## MATERIAL SUPPLIED:
☆ ☆ ☆ ☆

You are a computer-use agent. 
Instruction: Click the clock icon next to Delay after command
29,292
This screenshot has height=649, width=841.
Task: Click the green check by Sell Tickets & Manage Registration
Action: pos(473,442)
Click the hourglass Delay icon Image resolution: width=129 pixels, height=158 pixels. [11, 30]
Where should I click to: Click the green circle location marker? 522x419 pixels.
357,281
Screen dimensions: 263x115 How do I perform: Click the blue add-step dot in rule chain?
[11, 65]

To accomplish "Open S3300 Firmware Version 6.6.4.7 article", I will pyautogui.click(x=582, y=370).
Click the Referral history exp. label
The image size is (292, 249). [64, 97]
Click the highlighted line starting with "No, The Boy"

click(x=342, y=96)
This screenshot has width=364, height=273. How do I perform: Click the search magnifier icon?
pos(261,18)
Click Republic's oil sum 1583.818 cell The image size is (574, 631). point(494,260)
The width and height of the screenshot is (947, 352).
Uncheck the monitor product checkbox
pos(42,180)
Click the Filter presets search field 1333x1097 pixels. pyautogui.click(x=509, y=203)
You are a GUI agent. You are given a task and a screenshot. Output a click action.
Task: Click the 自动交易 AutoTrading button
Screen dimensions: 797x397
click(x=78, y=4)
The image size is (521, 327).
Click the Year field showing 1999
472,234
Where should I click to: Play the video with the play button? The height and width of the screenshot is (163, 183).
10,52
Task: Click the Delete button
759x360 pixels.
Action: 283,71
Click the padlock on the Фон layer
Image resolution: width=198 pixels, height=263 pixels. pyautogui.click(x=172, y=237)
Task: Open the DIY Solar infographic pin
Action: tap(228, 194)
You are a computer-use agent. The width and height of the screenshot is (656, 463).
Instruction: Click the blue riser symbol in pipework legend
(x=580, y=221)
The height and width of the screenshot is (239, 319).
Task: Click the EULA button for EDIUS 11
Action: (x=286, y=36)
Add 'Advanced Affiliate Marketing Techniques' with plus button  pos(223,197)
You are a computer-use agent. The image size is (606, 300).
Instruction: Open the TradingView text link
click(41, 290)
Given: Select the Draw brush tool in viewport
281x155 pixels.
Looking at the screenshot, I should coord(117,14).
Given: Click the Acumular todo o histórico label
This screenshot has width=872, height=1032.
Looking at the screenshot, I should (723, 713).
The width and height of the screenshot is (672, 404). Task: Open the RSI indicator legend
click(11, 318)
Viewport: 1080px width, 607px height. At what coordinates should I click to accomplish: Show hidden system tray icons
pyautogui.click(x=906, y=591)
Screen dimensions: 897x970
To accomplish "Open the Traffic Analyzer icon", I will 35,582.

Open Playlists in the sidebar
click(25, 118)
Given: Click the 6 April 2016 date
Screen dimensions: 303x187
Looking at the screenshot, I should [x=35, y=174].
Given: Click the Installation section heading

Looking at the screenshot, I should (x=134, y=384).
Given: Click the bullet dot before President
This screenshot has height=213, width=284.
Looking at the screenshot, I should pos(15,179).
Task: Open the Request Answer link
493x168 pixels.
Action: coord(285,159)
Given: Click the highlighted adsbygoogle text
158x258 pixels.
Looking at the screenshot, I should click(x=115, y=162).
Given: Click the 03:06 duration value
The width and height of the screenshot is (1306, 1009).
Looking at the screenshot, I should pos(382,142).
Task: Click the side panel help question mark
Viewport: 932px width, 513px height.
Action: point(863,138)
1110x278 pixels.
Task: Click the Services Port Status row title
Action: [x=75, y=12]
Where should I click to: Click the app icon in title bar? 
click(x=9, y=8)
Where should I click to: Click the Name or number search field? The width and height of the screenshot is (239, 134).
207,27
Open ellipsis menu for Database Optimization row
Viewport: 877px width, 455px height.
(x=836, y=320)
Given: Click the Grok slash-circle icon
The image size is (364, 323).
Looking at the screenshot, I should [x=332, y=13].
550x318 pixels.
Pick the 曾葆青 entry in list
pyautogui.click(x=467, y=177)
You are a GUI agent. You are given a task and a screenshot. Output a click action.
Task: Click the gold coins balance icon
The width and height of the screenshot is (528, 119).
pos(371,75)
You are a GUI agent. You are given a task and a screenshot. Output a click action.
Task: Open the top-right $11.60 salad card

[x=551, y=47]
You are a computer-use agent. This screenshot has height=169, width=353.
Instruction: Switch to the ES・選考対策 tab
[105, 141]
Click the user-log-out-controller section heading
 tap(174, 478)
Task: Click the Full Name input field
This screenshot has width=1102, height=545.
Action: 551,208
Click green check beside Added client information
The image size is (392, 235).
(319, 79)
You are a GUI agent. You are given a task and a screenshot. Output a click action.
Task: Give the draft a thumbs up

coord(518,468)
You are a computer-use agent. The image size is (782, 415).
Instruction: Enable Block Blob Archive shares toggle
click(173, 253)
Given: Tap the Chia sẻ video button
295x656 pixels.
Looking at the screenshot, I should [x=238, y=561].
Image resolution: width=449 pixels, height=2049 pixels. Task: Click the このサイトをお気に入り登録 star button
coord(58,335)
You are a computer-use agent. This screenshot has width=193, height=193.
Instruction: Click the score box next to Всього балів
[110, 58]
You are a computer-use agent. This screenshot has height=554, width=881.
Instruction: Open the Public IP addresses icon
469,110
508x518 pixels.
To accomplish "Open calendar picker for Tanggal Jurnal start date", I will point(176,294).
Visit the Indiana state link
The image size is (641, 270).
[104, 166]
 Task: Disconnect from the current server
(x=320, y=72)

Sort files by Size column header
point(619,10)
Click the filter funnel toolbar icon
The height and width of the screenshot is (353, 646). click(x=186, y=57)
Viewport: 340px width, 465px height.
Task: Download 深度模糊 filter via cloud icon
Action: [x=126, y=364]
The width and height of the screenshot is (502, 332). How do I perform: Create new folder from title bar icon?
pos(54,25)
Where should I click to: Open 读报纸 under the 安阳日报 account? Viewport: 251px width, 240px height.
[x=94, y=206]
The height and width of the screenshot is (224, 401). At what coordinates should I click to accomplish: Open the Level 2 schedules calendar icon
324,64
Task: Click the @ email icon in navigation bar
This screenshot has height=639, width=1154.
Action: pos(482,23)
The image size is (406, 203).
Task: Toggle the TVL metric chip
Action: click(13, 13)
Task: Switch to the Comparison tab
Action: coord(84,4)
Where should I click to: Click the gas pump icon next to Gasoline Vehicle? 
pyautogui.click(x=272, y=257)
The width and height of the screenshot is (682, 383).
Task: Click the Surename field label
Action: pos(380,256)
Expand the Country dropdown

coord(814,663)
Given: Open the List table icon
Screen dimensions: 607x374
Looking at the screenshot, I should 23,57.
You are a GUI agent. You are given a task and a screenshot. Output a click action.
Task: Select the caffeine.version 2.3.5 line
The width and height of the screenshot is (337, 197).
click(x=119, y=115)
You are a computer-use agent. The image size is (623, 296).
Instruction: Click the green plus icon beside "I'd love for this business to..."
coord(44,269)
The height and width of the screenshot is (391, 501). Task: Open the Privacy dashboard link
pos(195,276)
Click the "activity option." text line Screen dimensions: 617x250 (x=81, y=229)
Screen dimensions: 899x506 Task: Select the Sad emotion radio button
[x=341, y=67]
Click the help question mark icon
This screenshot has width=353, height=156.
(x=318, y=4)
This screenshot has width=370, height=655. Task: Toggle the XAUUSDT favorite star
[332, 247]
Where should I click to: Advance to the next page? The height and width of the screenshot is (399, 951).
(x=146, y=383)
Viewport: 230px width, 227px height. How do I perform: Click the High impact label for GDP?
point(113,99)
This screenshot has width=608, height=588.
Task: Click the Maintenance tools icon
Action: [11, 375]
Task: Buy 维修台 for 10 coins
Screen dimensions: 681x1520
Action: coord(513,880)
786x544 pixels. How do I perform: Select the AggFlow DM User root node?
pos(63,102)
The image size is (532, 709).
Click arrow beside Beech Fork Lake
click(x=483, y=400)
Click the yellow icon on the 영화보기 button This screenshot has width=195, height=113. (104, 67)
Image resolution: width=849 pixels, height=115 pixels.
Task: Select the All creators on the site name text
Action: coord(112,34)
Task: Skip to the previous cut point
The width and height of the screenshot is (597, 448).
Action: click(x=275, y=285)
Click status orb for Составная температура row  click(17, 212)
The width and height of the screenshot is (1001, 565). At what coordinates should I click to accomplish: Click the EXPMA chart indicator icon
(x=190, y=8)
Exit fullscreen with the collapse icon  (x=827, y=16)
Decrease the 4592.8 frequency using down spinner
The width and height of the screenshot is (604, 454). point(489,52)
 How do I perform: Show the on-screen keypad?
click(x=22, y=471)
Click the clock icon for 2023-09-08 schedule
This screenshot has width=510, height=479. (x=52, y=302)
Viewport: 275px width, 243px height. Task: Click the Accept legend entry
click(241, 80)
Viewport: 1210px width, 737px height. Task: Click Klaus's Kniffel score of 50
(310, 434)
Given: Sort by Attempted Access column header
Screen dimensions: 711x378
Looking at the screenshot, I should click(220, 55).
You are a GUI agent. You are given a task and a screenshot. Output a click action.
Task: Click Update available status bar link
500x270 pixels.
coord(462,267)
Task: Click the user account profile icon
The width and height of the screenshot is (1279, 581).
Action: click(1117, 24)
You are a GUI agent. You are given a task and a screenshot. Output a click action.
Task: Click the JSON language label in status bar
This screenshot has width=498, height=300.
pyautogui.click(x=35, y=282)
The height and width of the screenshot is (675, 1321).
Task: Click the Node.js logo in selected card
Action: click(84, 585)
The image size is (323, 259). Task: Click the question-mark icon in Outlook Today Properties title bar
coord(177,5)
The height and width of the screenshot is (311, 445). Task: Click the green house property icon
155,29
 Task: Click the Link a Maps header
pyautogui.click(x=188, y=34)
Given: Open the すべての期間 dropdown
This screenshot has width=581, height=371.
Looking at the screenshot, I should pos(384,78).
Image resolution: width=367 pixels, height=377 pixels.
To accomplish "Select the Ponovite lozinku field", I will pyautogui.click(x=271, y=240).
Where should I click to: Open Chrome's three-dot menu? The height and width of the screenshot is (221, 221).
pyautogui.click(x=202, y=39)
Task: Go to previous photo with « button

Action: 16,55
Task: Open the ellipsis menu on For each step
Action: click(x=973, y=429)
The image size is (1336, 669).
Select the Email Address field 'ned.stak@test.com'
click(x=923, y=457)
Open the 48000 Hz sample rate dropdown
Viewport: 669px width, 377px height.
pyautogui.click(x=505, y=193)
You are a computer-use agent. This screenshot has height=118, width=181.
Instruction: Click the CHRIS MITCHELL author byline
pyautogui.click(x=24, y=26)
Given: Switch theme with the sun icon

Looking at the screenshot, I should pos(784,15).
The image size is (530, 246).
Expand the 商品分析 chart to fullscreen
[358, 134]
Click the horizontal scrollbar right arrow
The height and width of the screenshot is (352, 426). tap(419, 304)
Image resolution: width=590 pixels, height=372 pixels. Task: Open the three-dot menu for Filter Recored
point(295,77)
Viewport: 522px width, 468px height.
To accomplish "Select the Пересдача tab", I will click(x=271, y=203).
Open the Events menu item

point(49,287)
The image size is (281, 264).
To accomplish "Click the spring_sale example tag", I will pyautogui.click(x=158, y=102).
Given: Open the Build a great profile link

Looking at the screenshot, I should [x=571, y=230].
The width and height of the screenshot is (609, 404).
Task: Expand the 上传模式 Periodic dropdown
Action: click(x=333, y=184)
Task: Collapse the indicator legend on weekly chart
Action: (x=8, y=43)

☆ ☆ ☆ ☆

## TASK TO COMPLETE:
From the records above, transcribe without alteration every line from the one with "295x656 pixels." to the one with "Task: Click the @", inclusive.

## RESULT:
295x656 pixels.
Looking at the screenshot, I should [x=238, y=561].
Image resolution: width=449 pixels, height=2049 pixels. Task: Click the このサイトをお気に入り登録 star button
coord(58,335)
You are a computer-use agent. This screenshot has width=193, height=193.
Instruction: Click the score box next to Всього балів
[110, 58]
You are a computer-use agent. This screenshot has height=554, width=881.
Instruction: Open the Public IP addresses icon
469,110
508x518 pixels.
To accomplish "Open calendar picker for Tanggal Jurnal start date", I will point(176,294).
Visit the Indiana state link
The image size is (641, 270).
[104, 166]
 Task: Disconnect from the current server
(x=320, y=72)

Sort files by Size column header
point(619,10)
Click the filter funnel toolbar icon
The height and width of the screenshot is (353, 646). click(x=186, y=57)
Viewport: 340px width, 465px height.
Task: Download 深度模糊 filter via cloud icon
Action: [x=126, y=364]
The width and height of the screenshot is (502, 332). How do I perform: Create new folder from title bar icon?
pos(54,25)
Where should I click to: Open 读报纸 under the 安阳日报 account? Viewport: 251px width, 240px height.
[x=94, y=206]
The height and width of the screenshot is (224, 401). At what coordinates should I click to accomplish: Open the Level 2 schedules calendar icon
324,64
Task: Click the @ email icon in navigation bar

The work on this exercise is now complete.